Sentilan Partai Demokrat bahwa ada kepentingan Jokowi di balik pembatalan revisi UU Pemilu  yakni untuk mempersiapkan Gibran Rakabuming Raka maju Pilgub DKI untuk menjegal Anies Baswedan direspon oleh PDIP.
PDIP melalui Ketua DPP PDIP Djarot Saiful Hidayat mengatakan bahwa jangan sampai ada  pola pikir pragmatis untuk kepentingan jangka pendek yang hanya untuk meraih kekuasaan.
Djarot kembali menegaskan sikap Jokowi dan koalisi pemerintah bahwa ada kepentingan yang lebih besar, yakni keselamatan kesehatan dan ekonomi rakyat yang terkena dampak pandemi di balik pembatalan revisi UU Pemilu ini.
Menarik melihat isu ini bergulir, Demokrat mengumpan, PDIP menampik, dan sepertinya akan panjang bergulung.
Bagaimanapun secara politik, Jokowi akan dihubungkan dengan kepentingan Gibran sang anak, yang sudah menjadi Walikota Solo, persis mengikuti jejak sang bapak.
Persoalannya adalah apakah tepat jika Gibran yang belum bekerja apa-apa bagi rakyat Solo sudah didengungkan oleh Demokrat akan bermain di Pilkada DKI 2024 nanti?
Jika kita lihat respon dari PDIP (bisa dibaca;Jokowi) maka terlihat bahwa ada kehati-hatian dalam menanggapi isu yang sengaja diangkat oleh Demokrat ini.
Mengapa demikian?
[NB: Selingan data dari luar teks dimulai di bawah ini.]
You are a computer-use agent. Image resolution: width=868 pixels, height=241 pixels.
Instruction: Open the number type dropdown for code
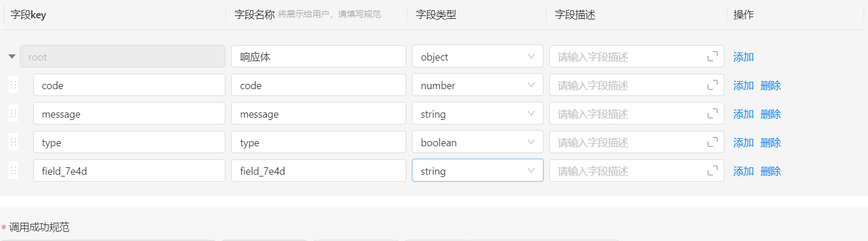(477, 85)
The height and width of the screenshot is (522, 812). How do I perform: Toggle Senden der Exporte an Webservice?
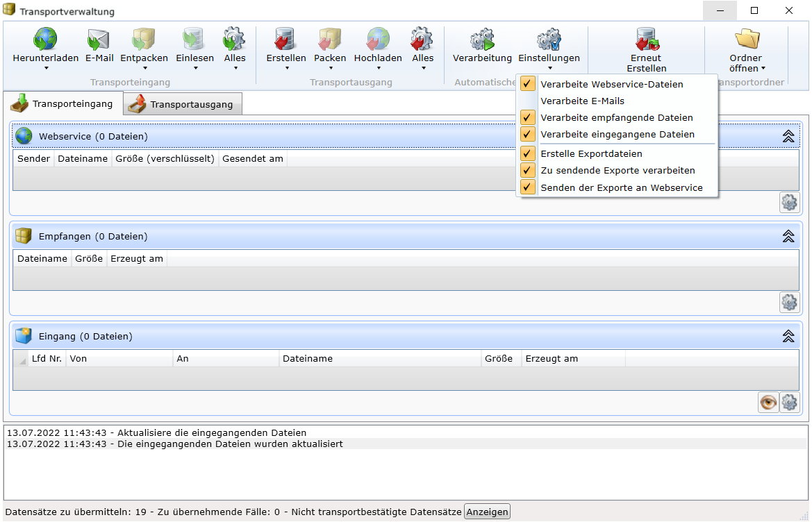[x=621, y=187]
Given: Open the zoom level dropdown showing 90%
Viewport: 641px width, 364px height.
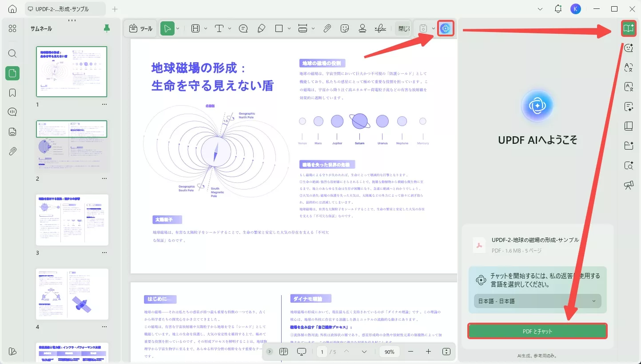Looking at the screenshot, I should [x=389, y=351].
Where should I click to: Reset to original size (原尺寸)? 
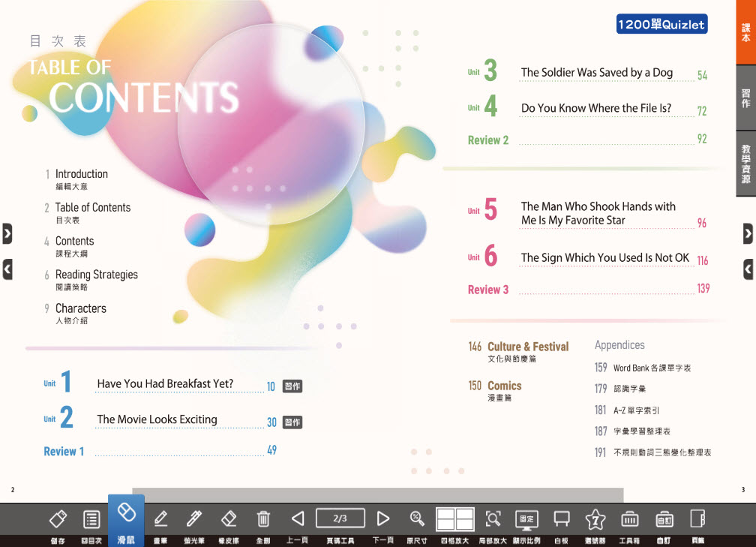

Secara politik bisa saja ada kepentingan lain dari pihak eksternal untuk menjadikan ini sebagai bola panas yang bergulir kemana-mana.
Maksudnya seperti ini. Sampai saat ini, kepastian bahwa siapa yang akan diusung oleh PDIP untuk Pilkada DKI 2024 masih belum jelas. Nama terakhir yang panas dibicarakan adalah Mensos, Tri Rismaharini atau akrab disapa Risma.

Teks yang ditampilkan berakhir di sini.